Prometeo, che considerava gli umani le sue creature, con l’astuzia e l’audacia che gli erano propri, riuscì a rubare una scintilla arrampicandosi dall’Olimpo e nascondendola nella cavità di un gambo di finocchio, riuscì a farla uscire dalla “casa degli dei” restituendo agli umani il fuoco. Zeus andò su tutte le furie, lo incatenò ad una rupe ai confini del mondo per farlo poi sprofondare nel Tartaro. Prometeo divenne simbolo della lotta per il progresso e della libertà contro il potere, nonché il padre fondatore della gastronomia: il finocchio da crudo diventa cotto, ponendosi dunque addirittura all’origine dell’accesso al fuoco e quindi della possibilità di cucinare i cibi, che come sappiamo costituisce un momento essenziale della civilizzazione umana.
Foeniculum vulgare
Anche l’antica Roma subì il fascino di questa pianta, certamente per via delle numerose proprietà che erano in grado di migliorare il benessere umano.
Lucio Giunio Moderato Columella (I secolo d.

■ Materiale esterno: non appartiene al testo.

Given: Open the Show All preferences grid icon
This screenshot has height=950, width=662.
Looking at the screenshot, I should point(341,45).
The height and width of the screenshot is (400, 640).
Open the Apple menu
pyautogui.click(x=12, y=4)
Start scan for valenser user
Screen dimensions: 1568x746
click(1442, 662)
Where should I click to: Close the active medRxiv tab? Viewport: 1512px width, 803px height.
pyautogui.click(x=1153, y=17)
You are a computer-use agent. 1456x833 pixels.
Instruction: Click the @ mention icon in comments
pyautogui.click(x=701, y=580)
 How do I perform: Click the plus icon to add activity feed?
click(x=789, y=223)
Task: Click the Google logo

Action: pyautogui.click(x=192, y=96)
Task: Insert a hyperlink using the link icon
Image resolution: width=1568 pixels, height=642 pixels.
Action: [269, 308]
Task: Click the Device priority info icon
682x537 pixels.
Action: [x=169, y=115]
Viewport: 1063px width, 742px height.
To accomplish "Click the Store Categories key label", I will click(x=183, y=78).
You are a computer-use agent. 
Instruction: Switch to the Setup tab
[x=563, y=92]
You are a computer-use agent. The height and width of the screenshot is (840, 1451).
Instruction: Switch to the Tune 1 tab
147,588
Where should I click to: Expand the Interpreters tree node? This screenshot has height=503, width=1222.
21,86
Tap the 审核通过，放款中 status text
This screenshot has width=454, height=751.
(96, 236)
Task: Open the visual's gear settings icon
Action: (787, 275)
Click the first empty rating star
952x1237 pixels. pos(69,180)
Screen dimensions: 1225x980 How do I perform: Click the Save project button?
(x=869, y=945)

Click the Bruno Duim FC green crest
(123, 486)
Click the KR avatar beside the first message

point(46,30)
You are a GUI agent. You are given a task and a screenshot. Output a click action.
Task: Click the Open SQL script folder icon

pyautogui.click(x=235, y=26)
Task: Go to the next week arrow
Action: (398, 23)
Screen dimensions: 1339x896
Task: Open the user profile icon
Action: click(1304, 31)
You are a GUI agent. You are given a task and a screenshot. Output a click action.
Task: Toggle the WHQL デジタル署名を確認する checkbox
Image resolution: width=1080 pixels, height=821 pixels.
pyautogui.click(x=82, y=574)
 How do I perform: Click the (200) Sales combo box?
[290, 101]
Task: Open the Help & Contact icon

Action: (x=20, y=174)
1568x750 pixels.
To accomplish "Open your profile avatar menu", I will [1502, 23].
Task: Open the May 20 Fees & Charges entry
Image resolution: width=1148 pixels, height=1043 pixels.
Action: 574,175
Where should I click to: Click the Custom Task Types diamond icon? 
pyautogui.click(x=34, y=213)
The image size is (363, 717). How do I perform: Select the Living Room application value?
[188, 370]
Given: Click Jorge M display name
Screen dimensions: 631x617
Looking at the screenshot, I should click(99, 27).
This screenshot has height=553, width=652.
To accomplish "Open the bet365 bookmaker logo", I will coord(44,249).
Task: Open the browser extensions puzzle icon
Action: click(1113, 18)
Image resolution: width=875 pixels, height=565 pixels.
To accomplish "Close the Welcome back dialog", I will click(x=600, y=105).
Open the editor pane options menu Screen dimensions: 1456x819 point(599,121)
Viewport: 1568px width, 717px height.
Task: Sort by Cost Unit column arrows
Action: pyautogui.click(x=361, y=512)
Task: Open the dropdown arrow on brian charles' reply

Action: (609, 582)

C.) nel De re rustica così scriveva: “Le malattie poi, per quanto infettive, debbono essere debellate cercando un rimedio. Allora vanno mescolate le radici di ligustico e di eringio coi semi di finocchio e insieme con farina di frumento fritto e macinato debbono essere cosparse di acqua e con questo medicamento bisogna stimolare la salivazione nel bestiame”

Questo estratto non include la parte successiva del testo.